Abstraction Debt. The lack of abstract ways of understanding the operations of most machine learning algorithms is striking. Indeed, many of the machine learning competitions are won by teams that use ensembles of methods, each of which even individually can't be understood well. Especially in the transition period when machine learning methods become more commonly used in medicine, it's going to be crucial to figure out useful abstractions so that the people actually applying the algorithms to individual patients can understand them and thus make sure they are working as expected and debug any problems.
None of these four factors have been robustly addressed by any of the machine learning approaches to medicine that I've seen. And what type of system would solve them? For starters, here's a quick wish list of features for a robust and healthy machine learning algorithm that would be used in medicine:
Consistently higher sensitivity and/or specificity than a realistic, collaborating team of humans [2].
Validated to work on novel, quality-controlled, gold-standard data sets sampled from current patient populations every so often (e.g., every year).

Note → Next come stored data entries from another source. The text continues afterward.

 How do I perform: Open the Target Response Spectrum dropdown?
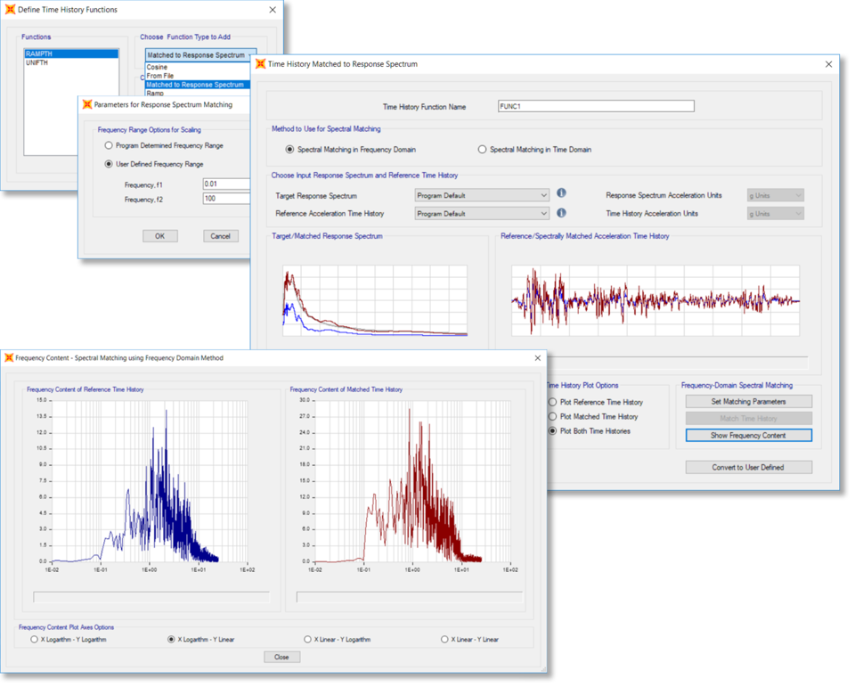[x=482, y=195]
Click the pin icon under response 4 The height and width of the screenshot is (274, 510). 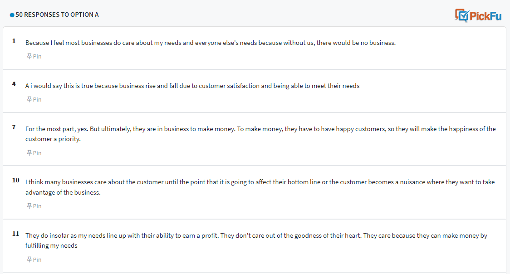click(29, 99)
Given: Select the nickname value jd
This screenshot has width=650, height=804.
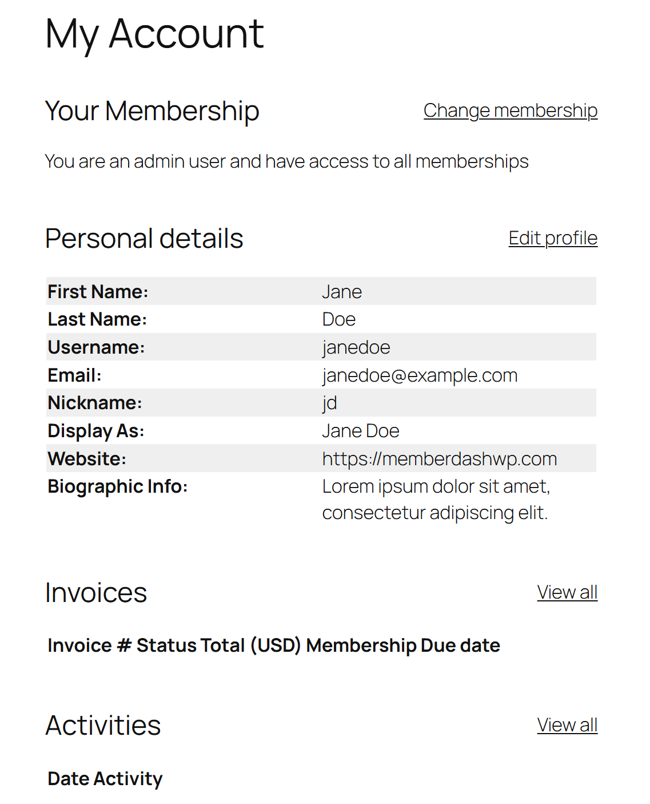Looking at the screenshot, I should pyautogui.click(x=330, y=403).
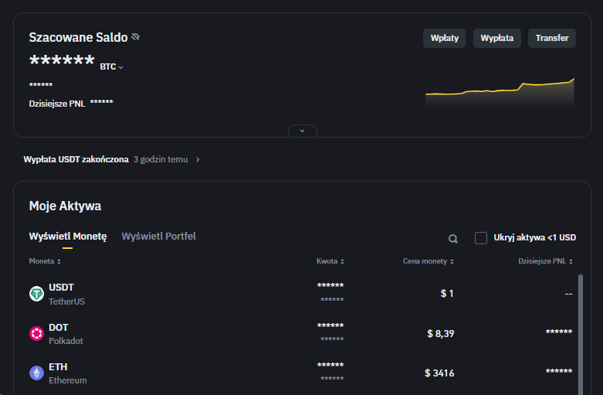Click the Ethereum ETH coin icon

[36, 373]
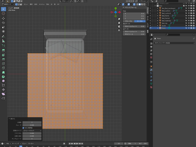Select the Measure tool
This screenshot has height=147, width=196.
click(3, 41)
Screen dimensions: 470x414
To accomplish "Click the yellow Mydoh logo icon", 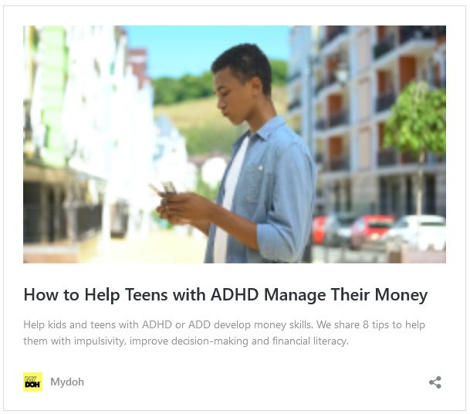I will click(x=32, y=382).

Stably accurate over a number of years, both retrospectively and prospectively.
The methods should be published in the open and peer-reviewable. To me, it doesn't have to be published in a journal -- a paper on a pre-print survey would work too. The key is to allow for post-publication peer review.
Open-source, in part so that it can be picked apart for possibly unstable predictor variables.
Alongside open-source, its results must be reproducible. For example, this means that methods which rely on random seeds must have enough samples so that the starting point is irrelevant.
Although none of these wishlist items are easy or common, to me, the hardest part of this is likely #2: the data collection and validation. How are we going to assemble high-quality, pseudo-anonymized, gold-standard data sets that can be used by, at a minimum, authorized researchers? And how can we make sure that this happens year-in and year-out? That won't be easy.
That said, long-term, I'm quite bullish on machine learning in medical diagnosis and management. I think it will happen, and I think it will be a great advance that improves well-being and saves lives. Indeed, as machine learning technical debt problems are addressed adequately in other domains, it will increase societal confidence and motivation to apply them to medicine as well. Face recognition systems (e.g., on Facebook) and self-driving cars both come to mind here.
To summarize, machine learning has long had a lot of potential in medicine. But in order for it to be really utilized, we'll need to develop much better data sets and algorithms that can overcome the problems of technical debt that would otherwise accumulate. Until then, I guess us med students will just have to keep on memorizing countless numbers of facts for our exams.
Footnotes
[1]: Though to be fair, since I'm in med school, I'm obviously biased on this point. I feel like I'm adjusting for this, but maybe I'm not adjusting enough.
[2]: Because if your ML algorithm can't beat humans, then what's the point?
References
Sculley et al., 2015. Hidden Technical Debt in Machine Learning Systems.
Willems JL, Abreu-lima C, Arnaud P, et al. The diagnostic performance of computer programs for the interpretation of electrocardiograms. N Engl J Med. 1991;325(25):1767-73.
Yu VL, Fagan LM, Wraith SM, et al. Antimicrobial selection by a computer. A blinded evaluation by infectious diseases experts. JAMA. 1979;242(12):1279-82.